September 10, 2018 In The News, Media

Old car parts mean new job opportunities for Camden

Cherry Hill Courier-Post
September 10, 2018

The cars looked banged up: busted fenders and dented quarter panels, missing windshields and doors that had obviously absorbed impact.

But what was inside was salvageable, and that’s where Ladeen Hornsby came in.

The lifelong Camden resident is part of a disassembly line — dismantling used, damaged and discarded autos and stripping them of whatever parts are still functional, all for resale to national retailers like Pep Boys, NAPA Auto Parts and AutoZone.

Hornsby, who lives in Parkside, would love to see more city residents working the line with him.

And if EMR Eastern LLC CEO Joe Balzano Jr. has his way, that will soon be the case: He’s looking to hire as many as 275 new employees for his plant in South Camden — from low-skilled laborers and apprentice mechanics to higher-skilled positions like electricians, IT and web developers, disassemblers and experienced mechanics.

Many of the jobs come with Teamsters’ union wages and benefits, including fully paid family health care plans, pensions and 401(k) plans.

 Broderick White, who operates a front-end loader, has worked at the plant for nearly a year.
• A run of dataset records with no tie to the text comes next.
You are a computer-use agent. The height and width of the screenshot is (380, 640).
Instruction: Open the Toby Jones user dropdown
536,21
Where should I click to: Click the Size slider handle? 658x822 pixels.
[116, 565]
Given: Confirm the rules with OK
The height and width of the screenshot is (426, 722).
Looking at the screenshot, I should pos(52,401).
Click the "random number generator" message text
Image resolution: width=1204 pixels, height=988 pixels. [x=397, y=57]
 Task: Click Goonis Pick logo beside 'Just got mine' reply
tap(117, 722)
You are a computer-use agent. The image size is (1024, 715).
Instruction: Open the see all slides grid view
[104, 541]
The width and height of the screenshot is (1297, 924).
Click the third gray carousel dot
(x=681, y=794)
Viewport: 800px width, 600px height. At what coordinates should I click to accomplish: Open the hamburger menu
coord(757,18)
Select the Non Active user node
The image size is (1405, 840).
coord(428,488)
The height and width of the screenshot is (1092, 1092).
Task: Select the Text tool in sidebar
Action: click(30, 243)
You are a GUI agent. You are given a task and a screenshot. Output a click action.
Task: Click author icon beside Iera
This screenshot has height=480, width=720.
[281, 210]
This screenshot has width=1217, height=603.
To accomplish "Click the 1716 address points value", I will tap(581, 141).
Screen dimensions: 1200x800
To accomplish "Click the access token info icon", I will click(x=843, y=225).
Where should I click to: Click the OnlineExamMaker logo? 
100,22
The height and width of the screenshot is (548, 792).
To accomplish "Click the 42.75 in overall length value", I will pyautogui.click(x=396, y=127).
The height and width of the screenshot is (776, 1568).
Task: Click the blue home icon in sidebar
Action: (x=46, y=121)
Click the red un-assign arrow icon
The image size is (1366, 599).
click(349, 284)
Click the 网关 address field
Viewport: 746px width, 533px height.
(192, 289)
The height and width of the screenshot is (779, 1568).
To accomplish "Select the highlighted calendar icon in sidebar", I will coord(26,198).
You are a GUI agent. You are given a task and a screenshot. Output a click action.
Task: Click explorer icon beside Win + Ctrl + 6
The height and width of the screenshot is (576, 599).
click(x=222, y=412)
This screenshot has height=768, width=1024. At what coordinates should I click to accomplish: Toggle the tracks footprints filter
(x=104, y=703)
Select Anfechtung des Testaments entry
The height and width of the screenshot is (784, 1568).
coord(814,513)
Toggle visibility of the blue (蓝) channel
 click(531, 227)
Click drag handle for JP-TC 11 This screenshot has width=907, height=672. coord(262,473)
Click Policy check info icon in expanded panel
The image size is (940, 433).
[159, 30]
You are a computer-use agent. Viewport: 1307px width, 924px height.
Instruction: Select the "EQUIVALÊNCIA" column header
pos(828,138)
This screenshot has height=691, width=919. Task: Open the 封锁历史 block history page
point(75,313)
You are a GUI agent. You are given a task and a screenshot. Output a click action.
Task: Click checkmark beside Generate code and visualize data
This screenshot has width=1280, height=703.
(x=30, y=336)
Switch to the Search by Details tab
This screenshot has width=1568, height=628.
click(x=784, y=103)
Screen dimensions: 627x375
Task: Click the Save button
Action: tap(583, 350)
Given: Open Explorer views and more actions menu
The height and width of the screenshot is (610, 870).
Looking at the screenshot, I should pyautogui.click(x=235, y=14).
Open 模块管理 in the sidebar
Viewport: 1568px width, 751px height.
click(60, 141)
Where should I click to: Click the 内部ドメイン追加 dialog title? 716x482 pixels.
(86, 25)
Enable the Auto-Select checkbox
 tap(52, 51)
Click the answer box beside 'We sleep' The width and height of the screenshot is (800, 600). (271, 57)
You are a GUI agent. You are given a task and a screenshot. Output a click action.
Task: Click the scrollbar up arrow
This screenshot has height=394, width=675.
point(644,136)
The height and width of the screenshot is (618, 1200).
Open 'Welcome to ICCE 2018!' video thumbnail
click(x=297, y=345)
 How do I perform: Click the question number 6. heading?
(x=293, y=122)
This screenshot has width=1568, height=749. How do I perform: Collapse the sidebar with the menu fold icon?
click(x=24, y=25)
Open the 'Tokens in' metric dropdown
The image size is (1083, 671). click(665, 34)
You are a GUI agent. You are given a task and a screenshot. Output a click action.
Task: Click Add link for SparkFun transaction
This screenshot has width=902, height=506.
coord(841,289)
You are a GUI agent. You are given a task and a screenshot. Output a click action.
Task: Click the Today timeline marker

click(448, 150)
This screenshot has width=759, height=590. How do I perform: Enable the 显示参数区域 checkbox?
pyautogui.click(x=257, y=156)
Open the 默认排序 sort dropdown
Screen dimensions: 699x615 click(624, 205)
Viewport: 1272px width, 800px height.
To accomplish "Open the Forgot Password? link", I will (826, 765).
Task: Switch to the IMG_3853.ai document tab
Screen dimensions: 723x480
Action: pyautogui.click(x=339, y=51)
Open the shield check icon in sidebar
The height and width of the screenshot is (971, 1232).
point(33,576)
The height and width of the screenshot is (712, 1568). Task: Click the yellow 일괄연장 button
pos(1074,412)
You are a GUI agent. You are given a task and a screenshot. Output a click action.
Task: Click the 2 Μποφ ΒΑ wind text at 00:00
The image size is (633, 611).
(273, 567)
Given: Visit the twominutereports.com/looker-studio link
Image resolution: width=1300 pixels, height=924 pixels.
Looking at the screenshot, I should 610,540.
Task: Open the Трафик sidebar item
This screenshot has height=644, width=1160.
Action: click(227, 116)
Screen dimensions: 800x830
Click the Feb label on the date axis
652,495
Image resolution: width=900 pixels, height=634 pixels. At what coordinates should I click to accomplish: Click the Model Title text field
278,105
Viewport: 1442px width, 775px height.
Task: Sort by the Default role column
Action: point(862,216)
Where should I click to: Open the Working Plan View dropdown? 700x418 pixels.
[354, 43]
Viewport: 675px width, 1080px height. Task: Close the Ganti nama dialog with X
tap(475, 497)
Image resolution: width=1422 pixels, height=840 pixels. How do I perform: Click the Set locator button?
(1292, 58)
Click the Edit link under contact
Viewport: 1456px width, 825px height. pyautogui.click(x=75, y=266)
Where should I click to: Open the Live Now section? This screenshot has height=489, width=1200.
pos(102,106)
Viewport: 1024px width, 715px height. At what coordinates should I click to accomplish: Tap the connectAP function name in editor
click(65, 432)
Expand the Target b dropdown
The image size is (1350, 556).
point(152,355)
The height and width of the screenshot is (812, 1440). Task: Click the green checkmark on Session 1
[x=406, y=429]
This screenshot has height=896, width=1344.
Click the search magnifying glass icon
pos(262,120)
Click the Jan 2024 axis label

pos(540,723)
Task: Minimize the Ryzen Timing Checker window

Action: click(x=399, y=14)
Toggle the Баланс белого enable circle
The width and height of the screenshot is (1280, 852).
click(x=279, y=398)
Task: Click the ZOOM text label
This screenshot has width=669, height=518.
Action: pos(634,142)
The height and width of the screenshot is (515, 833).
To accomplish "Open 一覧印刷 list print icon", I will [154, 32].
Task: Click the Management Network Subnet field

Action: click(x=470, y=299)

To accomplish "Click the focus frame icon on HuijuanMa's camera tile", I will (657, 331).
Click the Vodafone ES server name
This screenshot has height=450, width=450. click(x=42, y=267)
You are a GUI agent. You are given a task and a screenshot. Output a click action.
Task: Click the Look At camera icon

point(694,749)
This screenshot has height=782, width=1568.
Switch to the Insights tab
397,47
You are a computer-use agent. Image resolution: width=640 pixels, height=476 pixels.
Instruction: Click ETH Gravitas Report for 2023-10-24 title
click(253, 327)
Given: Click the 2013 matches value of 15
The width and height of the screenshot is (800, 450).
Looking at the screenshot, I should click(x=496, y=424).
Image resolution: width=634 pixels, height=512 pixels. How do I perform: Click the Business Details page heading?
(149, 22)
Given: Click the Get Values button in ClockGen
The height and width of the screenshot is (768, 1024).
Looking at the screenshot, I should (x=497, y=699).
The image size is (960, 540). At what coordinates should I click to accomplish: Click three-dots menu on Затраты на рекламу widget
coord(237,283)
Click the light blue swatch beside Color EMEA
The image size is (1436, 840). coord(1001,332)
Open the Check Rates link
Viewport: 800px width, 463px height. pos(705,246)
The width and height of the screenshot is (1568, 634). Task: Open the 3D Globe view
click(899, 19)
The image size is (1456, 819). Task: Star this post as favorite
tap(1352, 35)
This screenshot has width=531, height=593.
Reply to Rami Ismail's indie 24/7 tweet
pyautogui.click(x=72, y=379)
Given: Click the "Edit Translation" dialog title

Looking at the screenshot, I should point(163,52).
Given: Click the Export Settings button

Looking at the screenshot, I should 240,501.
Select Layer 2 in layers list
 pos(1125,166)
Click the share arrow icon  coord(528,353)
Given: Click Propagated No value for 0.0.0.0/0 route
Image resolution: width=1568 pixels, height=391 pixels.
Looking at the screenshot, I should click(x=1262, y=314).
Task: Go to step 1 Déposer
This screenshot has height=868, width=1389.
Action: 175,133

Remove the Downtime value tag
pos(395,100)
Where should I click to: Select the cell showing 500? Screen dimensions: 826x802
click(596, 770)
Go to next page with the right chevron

He was hired permanently after being referred to EMR by a temp service and said the job means something very simple for him and his family.

“It means survival,” the Lawnside man said. “It means being able to provide for my wife and grandkids.” The 47-year-old said the benefits will keep him with EMR for the long-term — especially the pension that will grant him security in his retirement.

“Twenty years,” he said with a wide smile.

Hornsby explained that each car is rolled into the plant, its pieces dismantled one by one, with small parts like brake components and wheels coming off first and larger pieces, like engines and transmissions, going last. Each team has about 7 minutes, he added, before the car is moved to the next station in the process.

The parts are sorted by quality control workers, and then cleaned and prepped for recycling.

He works at the end of the line, on the largest components.